Problem description
Retype every line from the start of the data down to and including the line with "Image resolution: width=558". Skip the pictures.

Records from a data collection
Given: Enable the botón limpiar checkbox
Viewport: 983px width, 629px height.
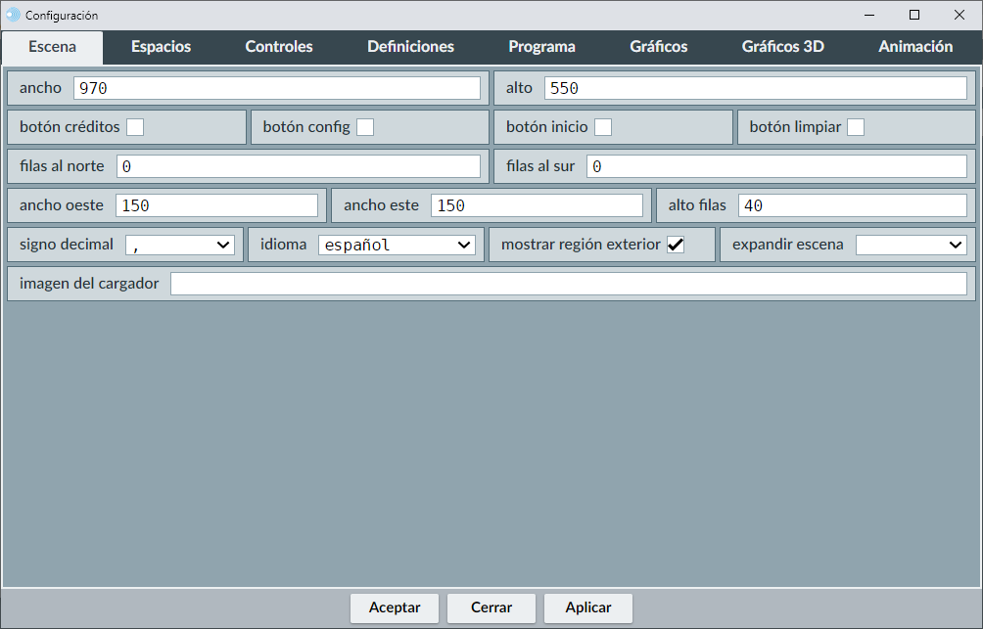Looking at the screenshot, I should (856, 127).
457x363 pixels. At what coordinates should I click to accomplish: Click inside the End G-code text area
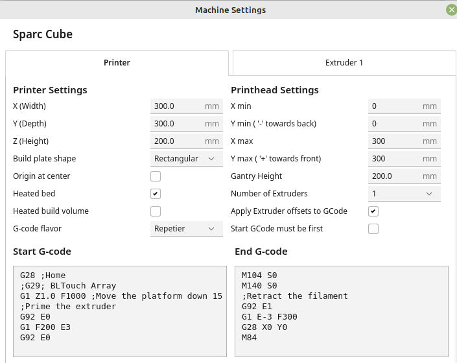tap(341, 311)
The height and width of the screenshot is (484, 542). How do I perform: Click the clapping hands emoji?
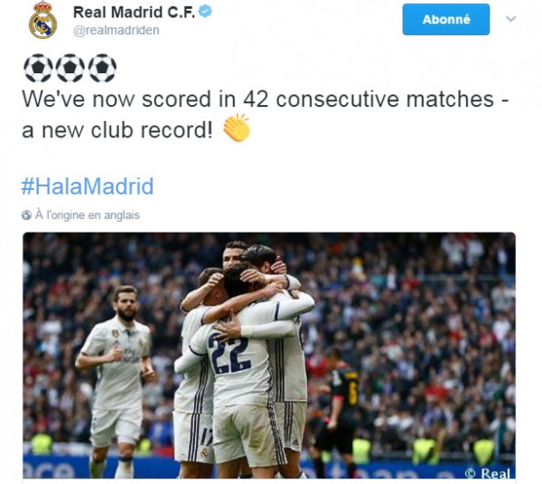[237, 128]
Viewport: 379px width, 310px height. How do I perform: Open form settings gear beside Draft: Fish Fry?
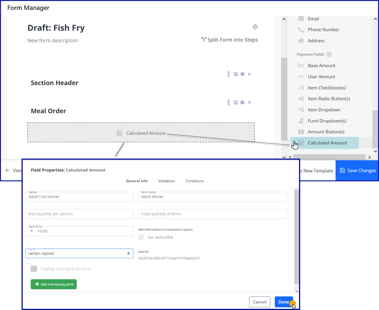coord(255,27)
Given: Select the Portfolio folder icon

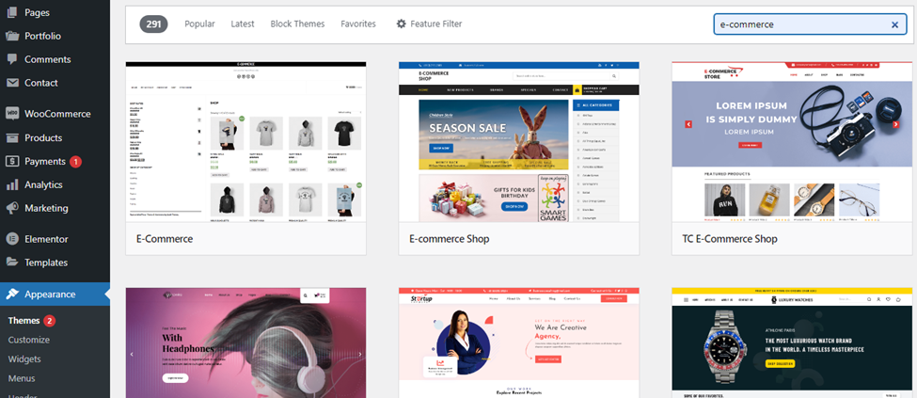Looking at the screenshot, I should pyautogui.click(x=12, y=36).
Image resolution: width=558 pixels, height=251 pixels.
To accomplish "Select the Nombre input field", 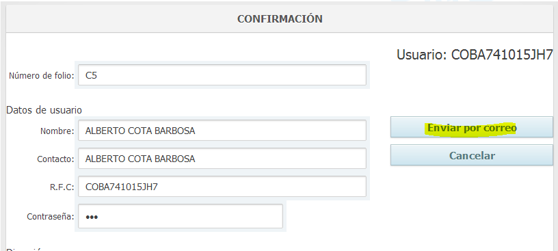I will [222, 131].
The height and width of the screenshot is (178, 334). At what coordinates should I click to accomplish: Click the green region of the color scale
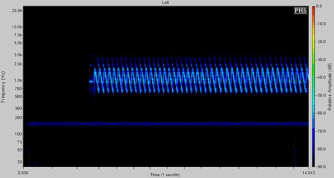click(x=313, y=46)
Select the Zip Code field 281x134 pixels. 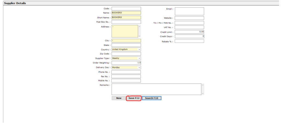(126, 54)
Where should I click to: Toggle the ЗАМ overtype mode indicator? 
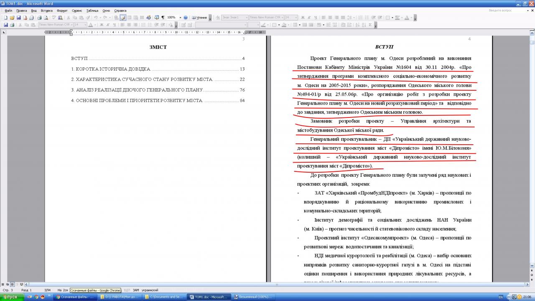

Answer section
Given: Enable the botón limpiar checkbox
Viewport: 983px width, 629px height.
Looking at the screenshot, I should (856, 127).
457x363 pixels. At what coordinates should I click to accomplish: Click inside the End G-code text area
tap(341, 311)
The height and width of the screenshot is (484, 542). How do I perform: Click the clapping hands emoji?
[237, 128]
Viewport: 379px width, 310px height. How do I perform: Open form settings gear beside Draft: Fish Fry?
coord(255,27)
Given: Select the Portfolio folder icon

Looking at the screenshot, I should pyautogui.click(x=12, y=36).
Image resolution: width=558 pixels, height=251 pixels.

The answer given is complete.